Wij hanteren de situaties op 21 maart, 21 juni, 21 september en 21 december met 7 tijdstippen per dag. Deze gegevens worden in een duidelijk rapport met de resultaten en een conclusie verwerkt. Daarin staan tabellen waarin de schaduw veranderingen tussen de bestaande toestand en de nieuwe toestand inzichtelijk worden gemaakt. Daarnaast bevat het rapport beeldmateriaal van het model en de bezonning in een bestaande toestand en een nieuwe toestand op de gekozen tijdstippen. We maken hiermee de bezonning en de schaduwwerking op de bebouwing visueel inzichtelijk. Eventueel kunnen hier ook animatiefilms van worden aangeleverd.

Er zijn in Nederland geen vaste eisen voor bezonning die door wet- en regelgeving worden aangestuurd. Daarom is er geen eenduidige manier om te uitkomst van de berekening te beoordelen. Om conclusies aan de bezonningsstudie te verbinden, wordt meestal naar de TNO normen gerefereerd. Er zijn twee normen.

Een lichte en een strenge norm. Voordat deze normen door ons worden aangehouden, wordt eerst nagegaan welke eisen de gemeente hanteert.

Bij de lichte norm moet een gebouw in de periode van 19 februari tot en met 21 oktober minimaal twee uren per dag zonlicht kunnen krijgen. De twee uren hoeven niet aaneensluitend te zijn. Er wordt op een hoogte van 75 centimeter boven de vloer van de verdieping van de woonkamer gemeten.

Bij de strenge norm wordt in de periode tussen 21 januari tot en met 22 november gekeken. Daarbij worden drie uren per dag als minimum gehanteerde. Deze uren dienen aansluitend te zijn. Op basis van de gehanteerde eisen, schrijven we een korte conclusie over de situatie die beoordeeld is.

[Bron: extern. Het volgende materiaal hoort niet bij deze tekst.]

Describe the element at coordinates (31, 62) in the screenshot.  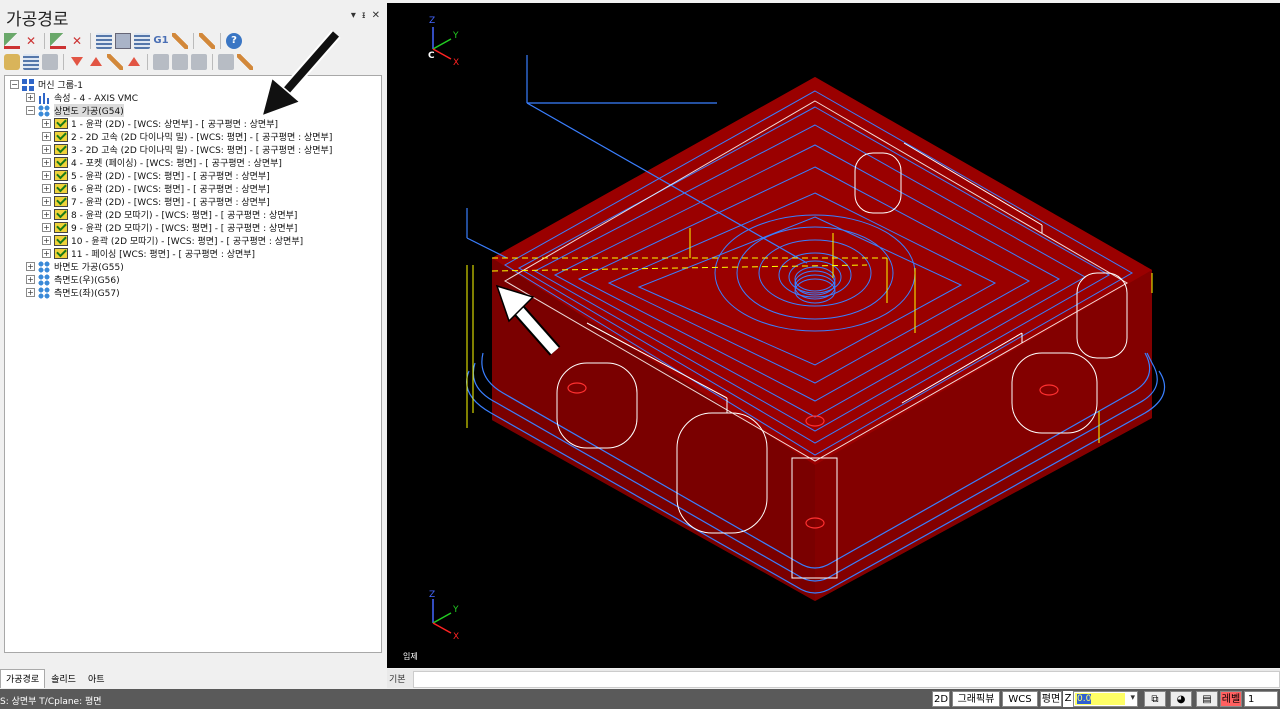
I see `toggle-display-icon` at that location.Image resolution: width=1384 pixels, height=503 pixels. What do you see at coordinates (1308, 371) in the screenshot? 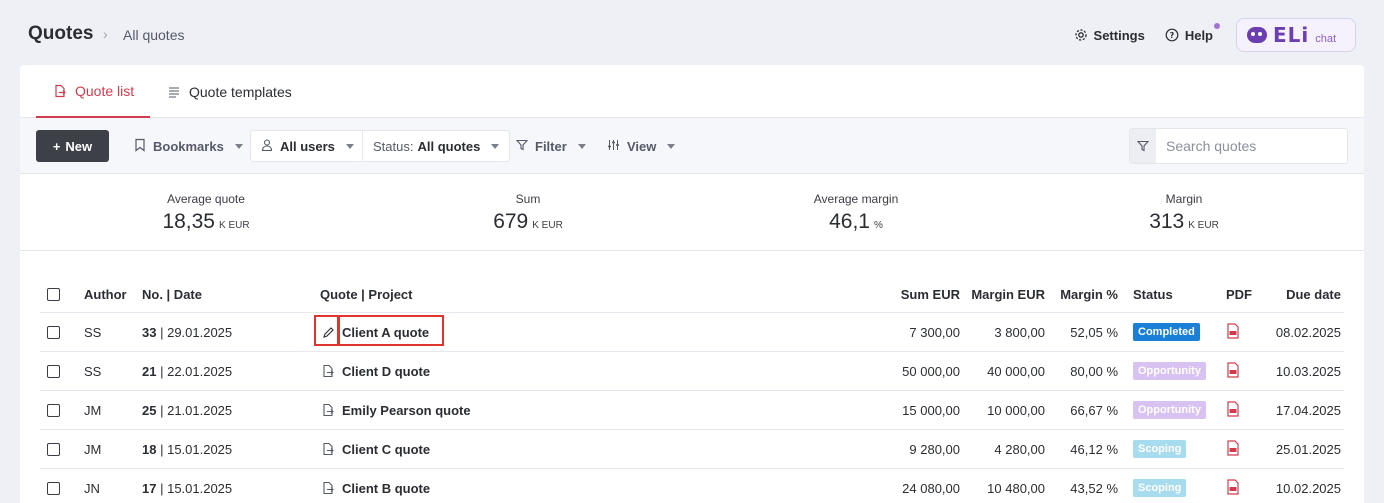
I see `row-due-date: 10.03.2025` at bounding box center [1308, 371].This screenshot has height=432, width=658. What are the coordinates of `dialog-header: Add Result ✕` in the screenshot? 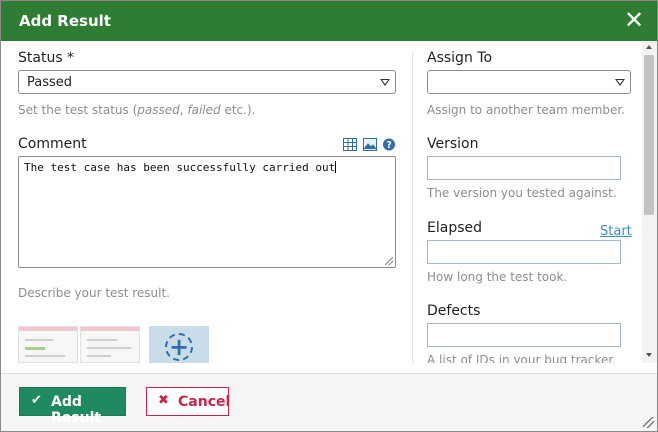 It's located at (329, 21).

Naast de TNO normen, hanteert Gemeente Den Haag de Haagse norm (de Haagse bezonningsnorm) voor bezonning. De Haagse bezonningsrichtlijn (2-uurs norm) waarborgt dat ook na realisatie van de dakopbouwen of nieuwbouw bij de omliggende woningen een goed leefklimaat resulteert. In deze norm staat dat op gevels van woningen tussen 19 februari en 21 oktober minimaal twee uur zon moet schijnen. Gemeente Den Haag hanteert deze norm bij veranderingen in de woonomgeving, zoals bij het bouwen van een nieuwe woning of het bouwen van een dakopbouw. Als de woningen voorafgaand aan de veranderingen al minder dan 2 uur zon zouden vangen, mag de bezonning op gevels niet verder achteruit gaan. Bij het toetsen van een bezonningsstudie, wordt de bezonning op voorgevels en de achtergevels bij elkaar opgeteld. Er wordt een meetpunt op 75 centimeter boven met vloerniveau in het midden van de gevel gehanteerd. Daarnaast wordt gemeten bij een zonhoogte van meer dan 10 graden. Deze norm is in het leven geroepen zodat Gemeente Den Haag de veranderingen van bezonning en de nadelige effecten bij buren op een eenduidige wijze te kunnen toetsen. Een bezonningsonderzoek dient door een extern adviesbureau uit te worden gevoerd.